A strong set of queer voices is needed since explicitly and virulently anti-queer candidates have run for local office in the Bay Area in recent years and likely will in the future. In my own city of Fremont (which has not yet elected an openly queer person to either its City Council or its school board) during the 2022 general election, one of the most clearly anti-queer candidates I've ever seen run for public office in Alameda County was on the ballot. Jennifer Kavouniaris ran for a seat on the Fremont school board. She espoused homophobic views on drag queen story hours, and, as the East Bay Insiders newsletter reported, expressed far-right and religious positions on things such as critical race theory as was opposed to teachers' unions. Not surprisingly, she lost her race.

It's good to see LGBTQ+ representation and issues continue to matter to the ACDP. It definitely seems like we're on the right track on the matter, and we're taking the time to intentionally consider, and then address, systemic inequity. I and many other committee members have been appointed to the Strategies for Change standing committee, chaired by lesbian ACDP member Brendalynn Goodall, which will investigate potential reforms on a variety of fronts and explore the methods of other county Democratic parties.

LGBTQ+ people are under attack nationwide, from what is widely interpreted as a drag ban in Tennessee to the "Don't Say Gay" law in Florida, which makes it all the more important for us to be welcoming in California. The Democratic Party, just like California, prides itself on being a champion of diversity, inclusivity, and equity.
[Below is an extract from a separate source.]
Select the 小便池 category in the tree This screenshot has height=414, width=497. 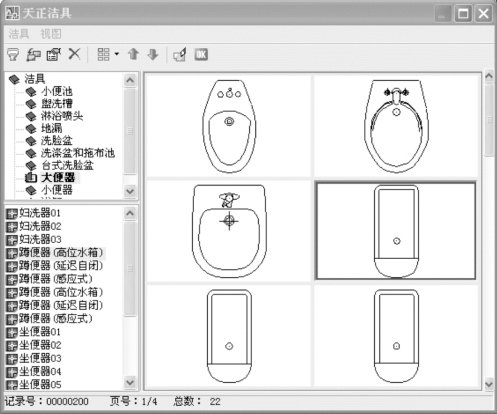pyautogui.click(x=57, y=91)
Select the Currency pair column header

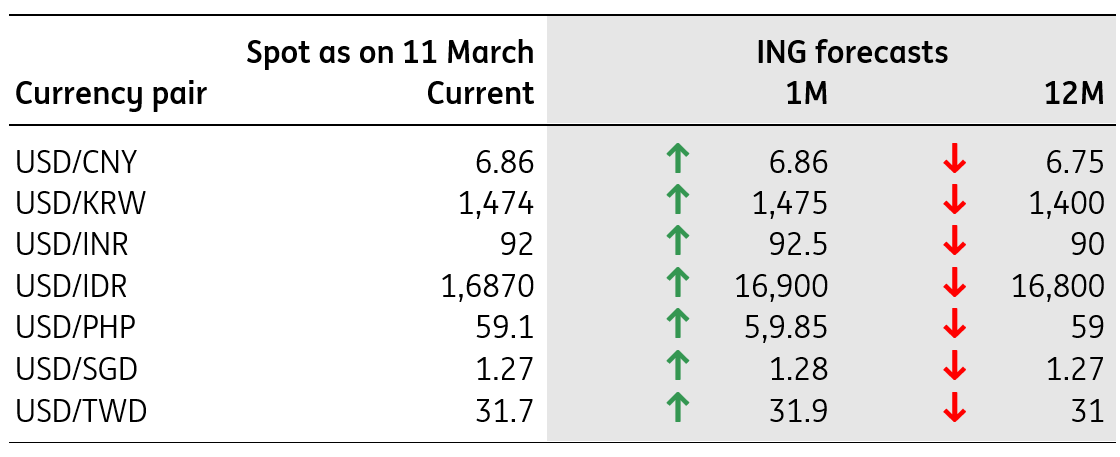click(111, 95)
In the ACDP, I'm glad to say, LGBTQ+ committee members have been empowered to have a hand in leading our committee down the path toward fully realizing those values.

Annie Koruga, a lesbian, is the recording secretary of the Alameda County Democratic Party, and a proud member of the LGBTQ+ community. They are a 14-year resident of Fremont, and have been active in the Democratic Party since 2018.